Stuvenborn – Auf der Jahreshauptversammlung der CDU Stuvenborn im Restaurant „Goldener Hahn“ wurde die selbständige Agraringenieurin Viktoria Gloyer (30) mit 18 Stimmen einstimmig zur neuen Ortsvorsitzenden gewählt. Die Vorsitzende des Ausschusses für Kultur, Soziales, Jugend und Sport versprach in einer dynamischen Rede für die Fortführung der Vorstandsarbeit als Teamwork in einem guten Klima.

Ihr Vorgänger Holger Dreyer ist 41 Jahre Mitglied der CDU und war  seit mehr als 30 Jahren Ortsvorsitzender in Stuvenborn. Zu dieser Wahl trat der langjährige CDU Chef nicht wieder an, bleibt aber CDU Fraktionssprecher. Nach 31 Jahren im Vorstand trat auch sein Stellvertreter Bürgermeister und Amtsvorsteher Rainer Ahrens nicht zur Wiederwahl an. Der Kreistagsabgeordnete Torsten Kowitz wurde zu seinnem Nachfolger gewählt.

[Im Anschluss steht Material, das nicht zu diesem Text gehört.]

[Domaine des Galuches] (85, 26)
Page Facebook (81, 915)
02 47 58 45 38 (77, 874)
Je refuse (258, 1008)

Wiedergewählt wurde die langjährige Schriftführerin Astrid Nenz und die Beisitzer Maren Thies und Florian Dreyer. Neu im Vorstand sind Ralph Gudladt als Beisitzer und Janik Detlef als  Mitgliederbeauftragter. Alle Wahlen erfolgten einstimmig.

In seinem letzten Jahresrückblick erinnerte Holger Dreyer auch als Fraktionsvorsitzender an eine erfolgreiche Kommunalwahl und eine erfolgreiche Fahrt in den Landtag auf Einladung des Landtagsabgeordneten Ole-Christopher Plambeck. Unter Applaus dankte der scheidende Vorsitzende  dem neu gewählten Kreistagsabgeordneten Torsten Kowitz  Amtsvorsteher Rainer Ahrens a für ihren Einsatz.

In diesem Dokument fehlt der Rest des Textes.